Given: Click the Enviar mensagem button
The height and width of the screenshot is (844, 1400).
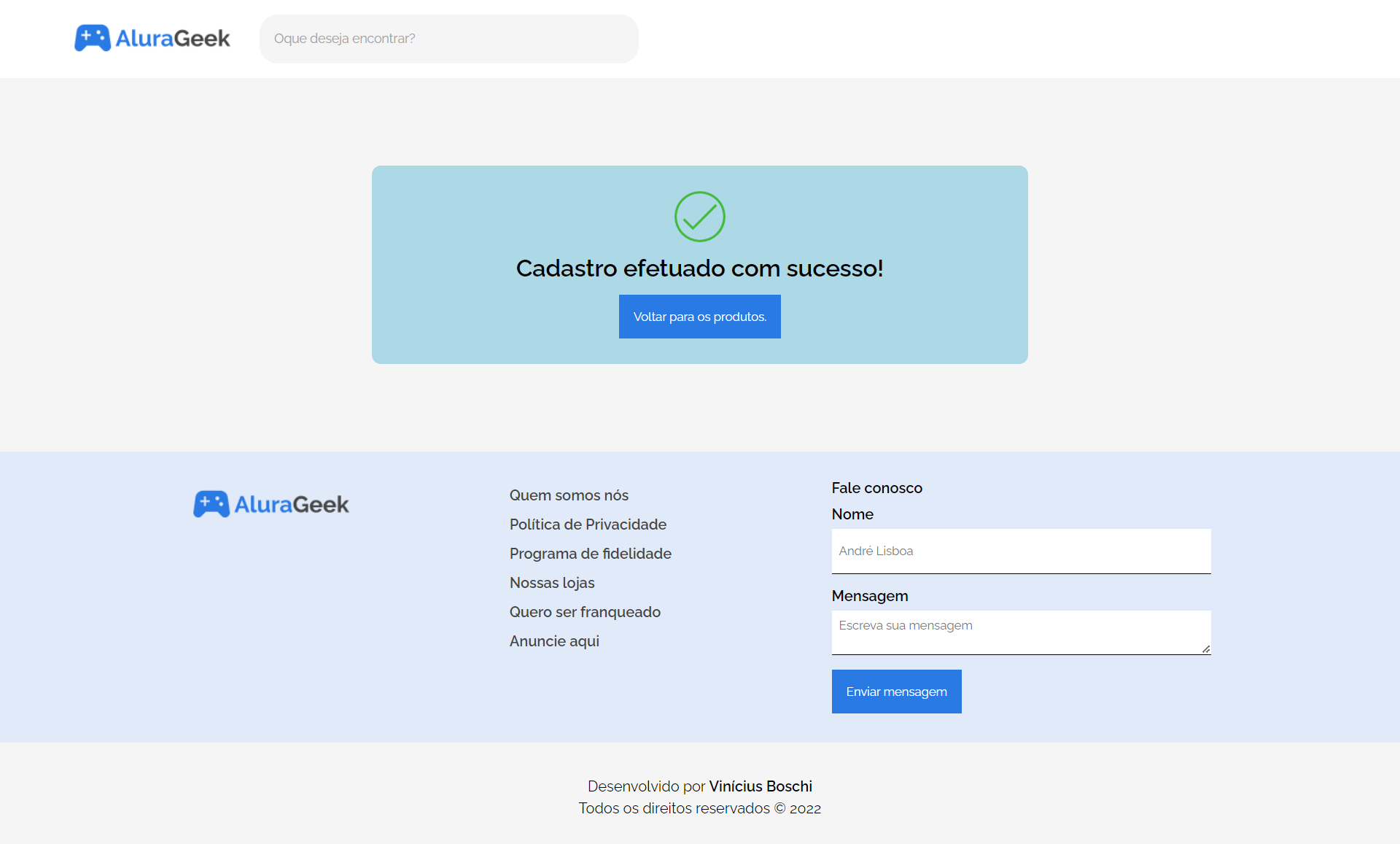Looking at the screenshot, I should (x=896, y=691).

•••••

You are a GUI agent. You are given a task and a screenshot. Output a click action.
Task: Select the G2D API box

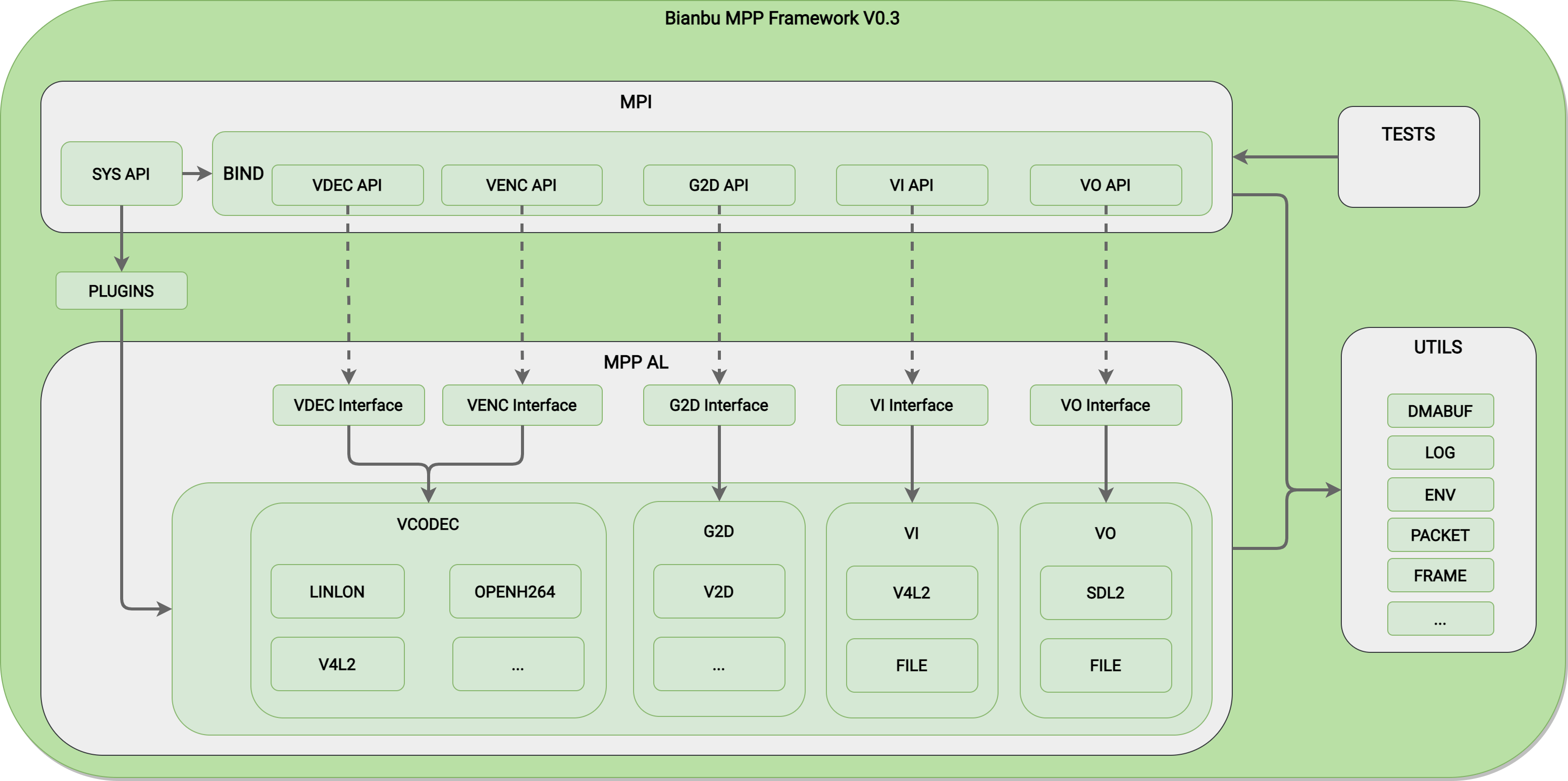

•••••

Give back the records above exactly, limited to the lines between the one holding "You are a GUI" and the one holding "Task: Select the G2D API box", inclusive.

- [Output for this exercise]:
You are a GUI agent. You are given a task and a screenshot. Output a click action.
Task: Select the G2D API box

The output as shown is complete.